▶ _Excerpted text_:
————————
Image credit: BUtterfield 8, 1960.

The 1960s were an interesting time for the subject of sex workers in cinema.  The words ‘party girl’, ‘call girl’, and sometimes even ‘model wink-wink’, got thrown around, leaving modern audiences to decipher what was really going on when Holly Golightly received $50 for the powder room, or when Liz Taylor had that mysterious answering service in this week’s film BUtterfield 8 (Disc/Download).  Was there a grey area when it came to sex work vs. relationships?  According to the tragically wild Gloria Wandrous, the answer is yes.

Earning Elizabeth Taylor her first academy award, BUtterfield 8 is the story of a promiscuous Manhattan “party girl” who falls in love with a feckless married man. The story opens with Gloria waking in his apartment to find $250 on the nightstand, but instead of taking the money, she scrawls “no sale” on his mirror in pink lipstick, steals his wife’s mink coat, and walks out with a bottle of scotch.  I love her instantly.  Taylor brings such depth to the role, forcing the audience to empathize with this woman who seems strong and confident on the outside, but inside is struggling with the trauma of childhood sexual abuse and the fear that she’ll never be loved.  She has some chaste scenes with  real life husband-of-the-moment Eddie Fisher, but ultimately can’t move on from rich lover Weston (played by Ewan McGregor look-a-like Laurence Harvey). There are moments where you think maybe, just maybe, this will turn into a Pretty Woman situation, where he’ll rescue Gloria and she’ll rescue him right back, but fair warning:  BUtterfield 8 is no fairy tale.

There’s a lot of booze in this movie, but one of my favorite lines is when Elizabeth Taylor claims she was “soaked through with gin.”  Been there, doll.  While watching BUtterfield 8, pour yourself this gin-based Honey Trap cocktail.

Honey Trap

2 oz Gin

1 oz Lime Juice

¾ oz Honey syrup (3tbsp honey + 1 tbsp water)

Lime twist

In a saucepan over medium heat, combine honey and water. Once it’s just barely boiling, remove from heat and let cool.  In a shaker with ice, combine gin, lime juice, and honey syrup.  Shake until chilled, then strain into a coupe glass. Garnish with a twist of lime.
————————
▶ _Set tasks_:
**A)** Answer these from the BUtterfield 8 review:
(i) How much money does Gloria find on the nightstand?
(ii) What does she write on the mirror, and with what?
(iii) What kind of glass is the Honey Trap strained into?
**B)** List every ingredient line, with its amount where one is given, in the Honey Trap recipe in the BUtterfield 8 review.
The rows below come from a separate source.
————————
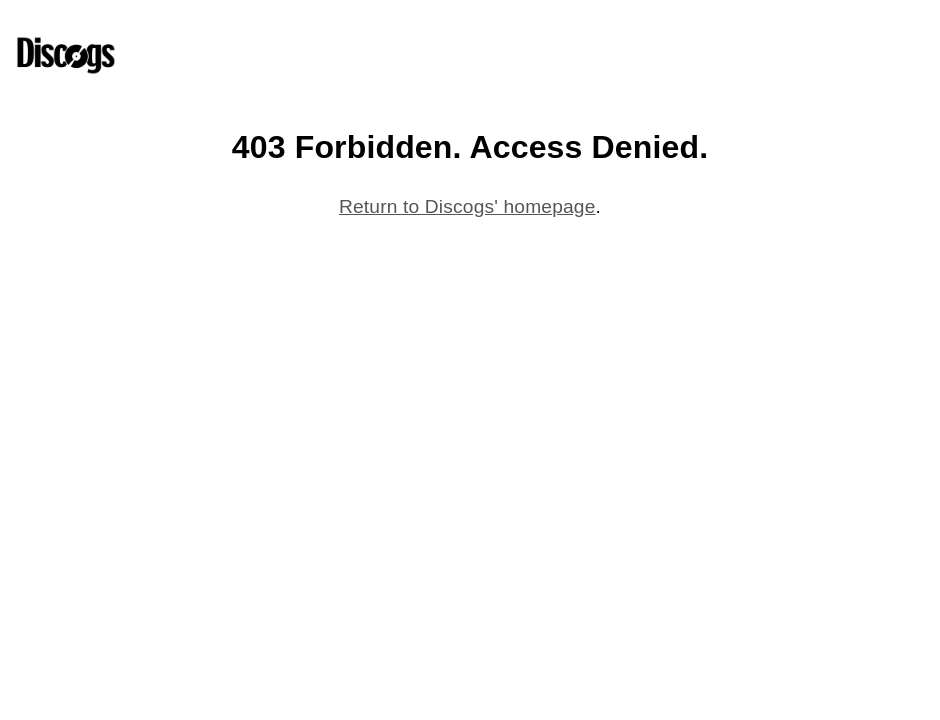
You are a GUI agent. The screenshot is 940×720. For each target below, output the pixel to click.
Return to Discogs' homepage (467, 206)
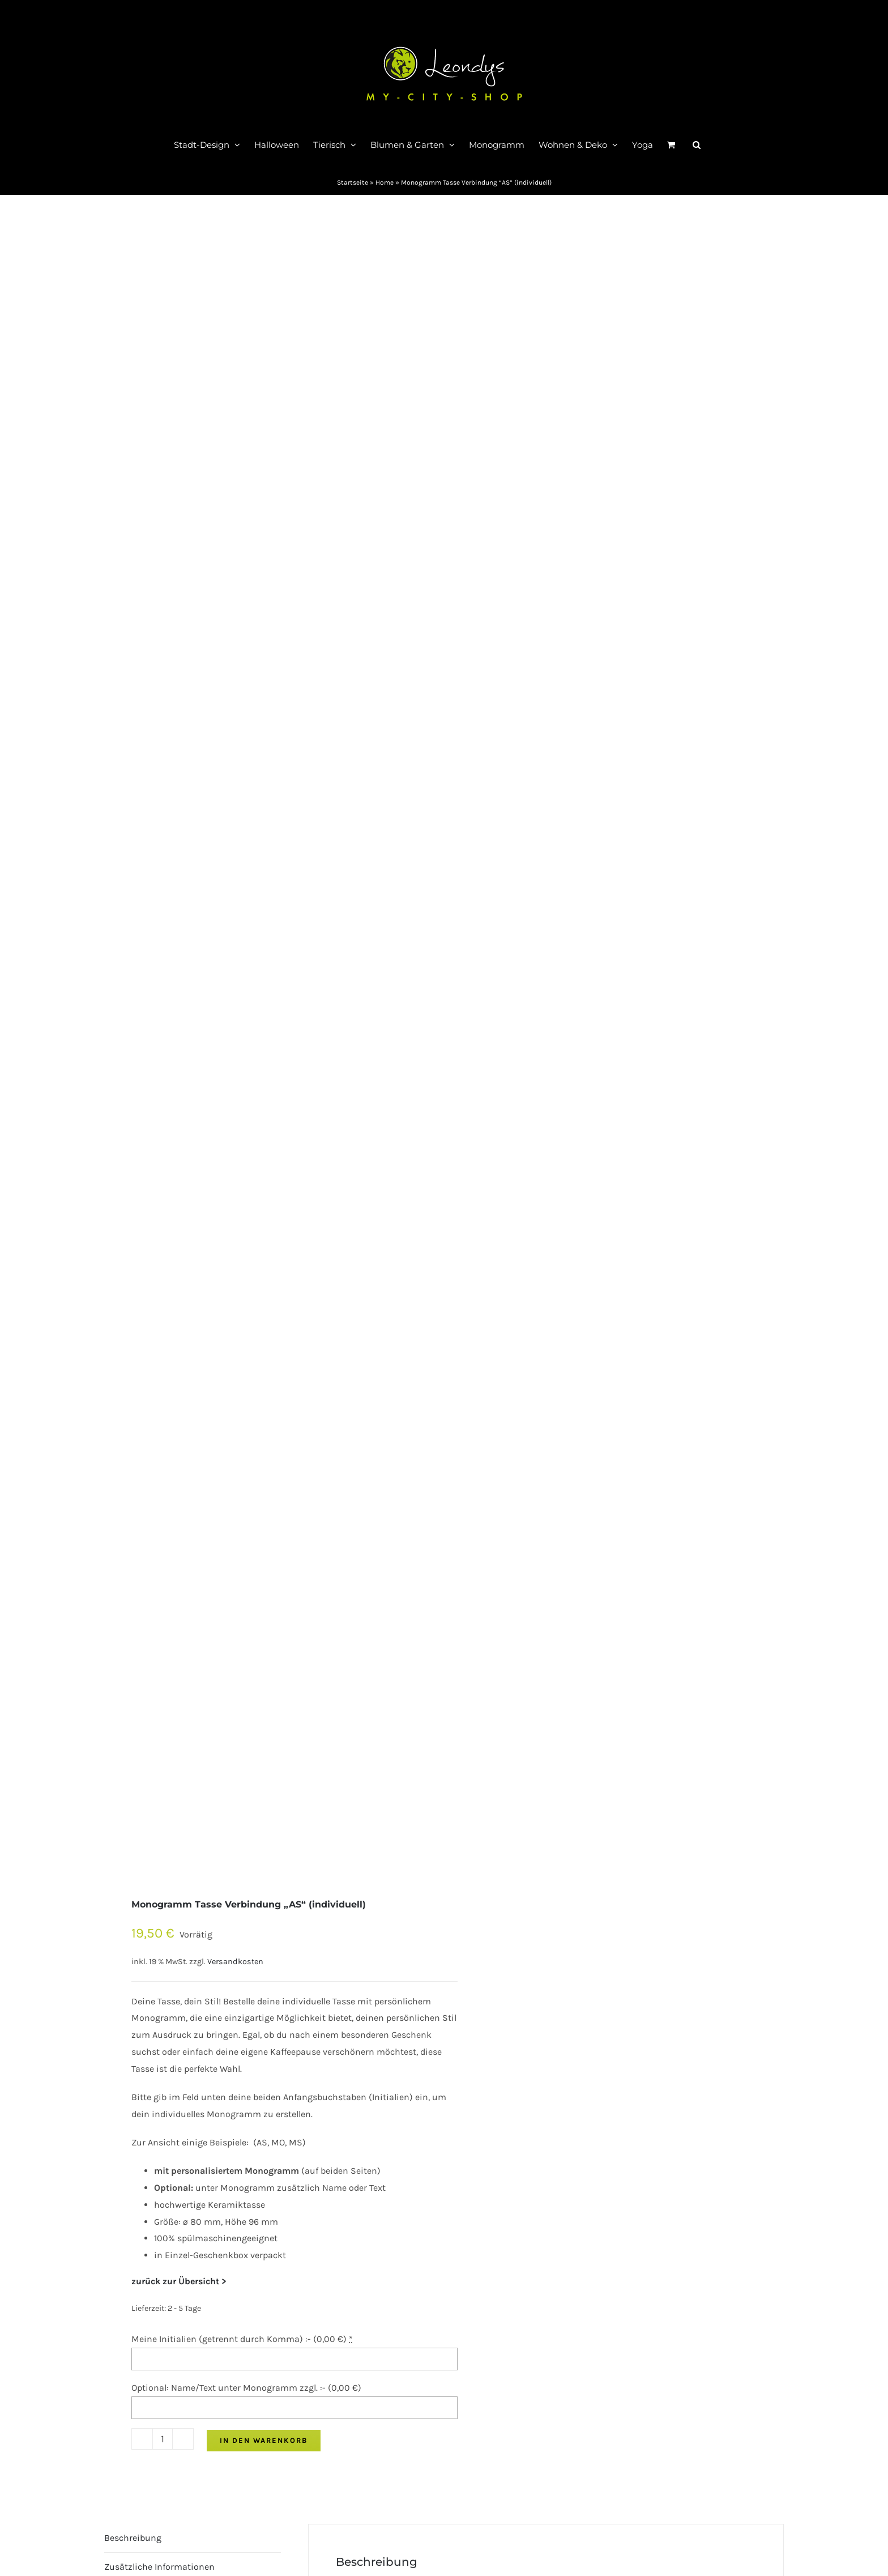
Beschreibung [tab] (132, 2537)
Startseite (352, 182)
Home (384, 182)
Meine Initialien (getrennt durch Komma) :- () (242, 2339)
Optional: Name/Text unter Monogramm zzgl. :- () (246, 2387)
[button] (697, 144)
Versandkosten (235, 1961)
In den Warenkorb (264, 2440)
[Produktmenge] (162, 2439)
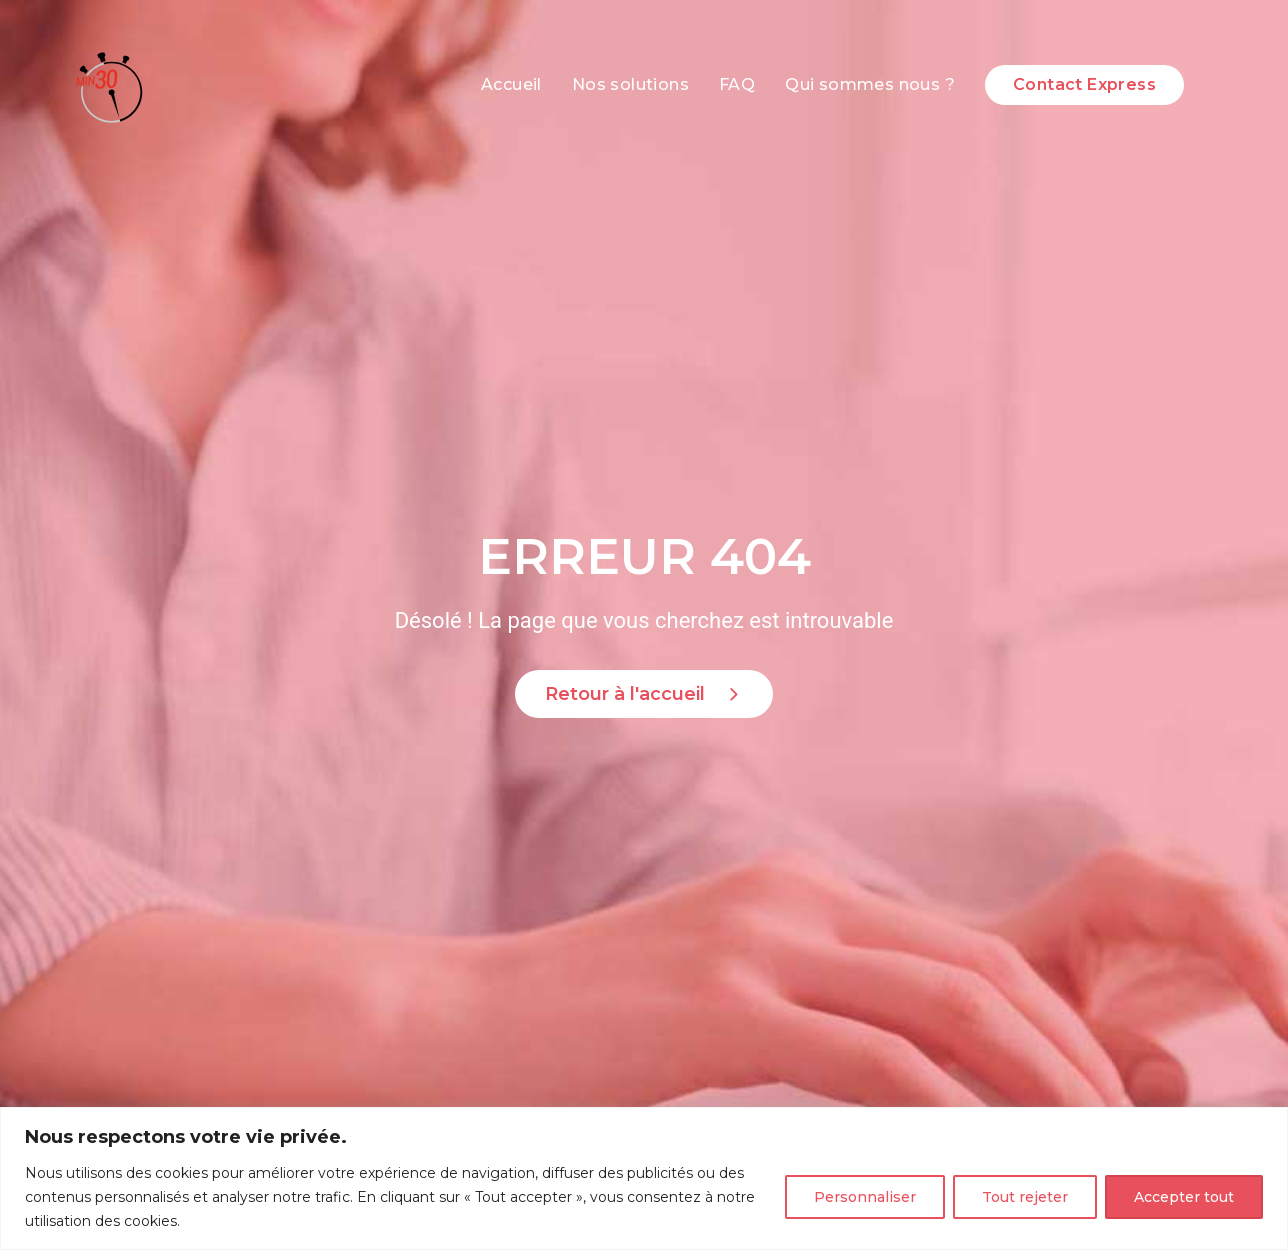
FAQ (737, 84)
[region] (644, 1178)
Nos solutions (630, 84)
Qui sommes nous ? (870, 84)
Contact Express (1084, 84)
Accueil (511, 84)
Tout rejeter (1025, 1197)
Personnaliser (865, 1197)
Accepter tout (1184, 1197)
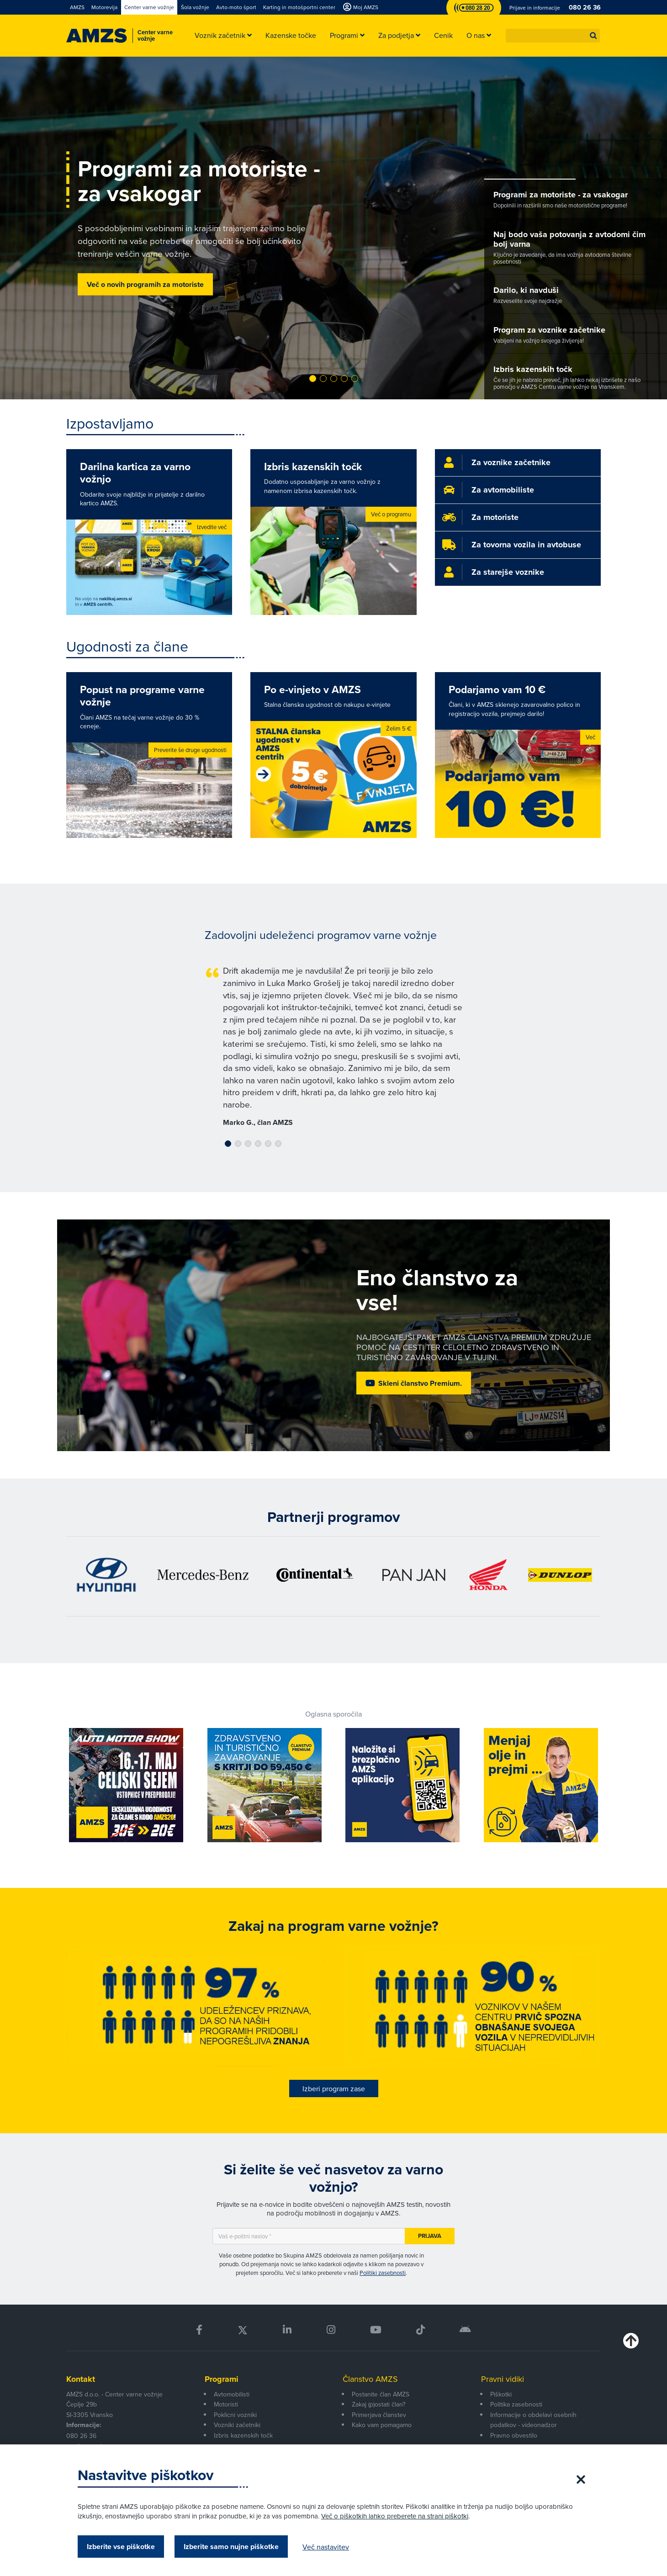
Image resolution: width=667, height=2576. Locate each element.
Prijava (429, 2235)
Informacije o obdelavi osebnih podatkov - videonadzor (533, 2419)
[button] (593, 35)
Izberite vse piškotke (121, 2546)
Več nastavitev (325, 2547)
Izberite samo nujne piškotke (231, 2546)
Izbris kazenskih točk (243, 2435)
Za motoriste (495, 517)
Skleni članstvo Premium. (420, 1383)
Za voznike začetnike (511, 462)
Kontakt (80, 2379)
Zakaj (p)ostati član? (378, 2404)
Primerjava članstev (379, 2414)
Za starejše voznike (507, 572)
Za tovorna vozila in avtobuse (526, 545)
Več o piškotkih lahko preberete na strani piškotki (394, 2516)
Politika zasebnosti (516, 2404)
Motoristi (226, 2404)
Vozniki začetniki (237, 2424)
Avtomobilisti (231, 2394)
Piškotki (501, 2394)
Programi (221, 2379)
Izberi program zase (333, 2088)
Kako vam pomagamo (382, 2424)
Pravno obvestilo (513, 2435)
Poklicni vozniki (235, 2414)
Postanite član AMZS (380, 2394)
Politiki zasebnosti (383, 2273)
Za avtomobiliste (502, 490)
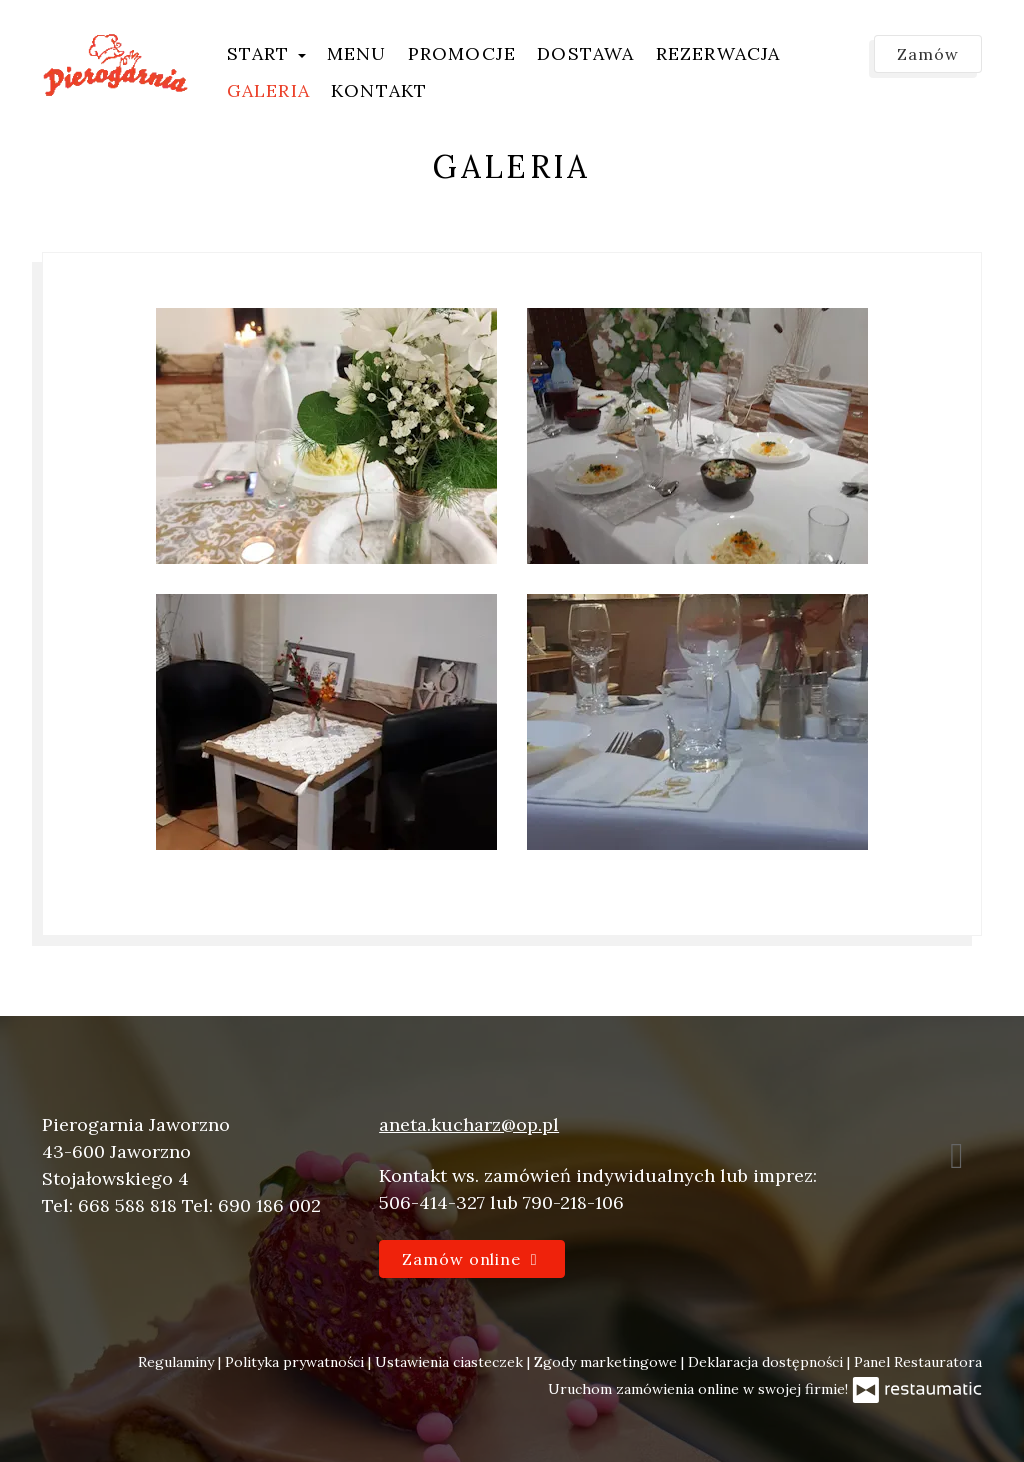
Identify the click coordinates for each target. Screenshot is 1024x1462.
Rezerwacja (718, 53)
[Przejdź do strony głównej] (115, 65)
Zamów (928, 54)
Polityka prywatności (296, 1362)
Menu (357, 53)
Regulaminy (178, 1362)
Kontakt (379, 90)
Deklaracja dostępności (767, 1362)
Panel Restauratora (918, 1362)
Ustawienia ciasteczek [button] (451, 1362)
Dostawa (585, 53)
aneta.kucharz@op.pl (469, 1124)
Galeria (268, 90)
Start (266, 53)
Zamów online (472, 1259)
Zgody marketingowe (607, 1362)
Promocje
————————
▶ _Task results_:
**A)**
(i) $250
(ii) "no sale," in pink lipstick
(iii) A coupe glass

**B)**
- 2 oz Gin
- 1 oz Lime Juice
- ¾ oz Honey syrup (3 tbsp honey + 1 tbsp water)
- Lime twist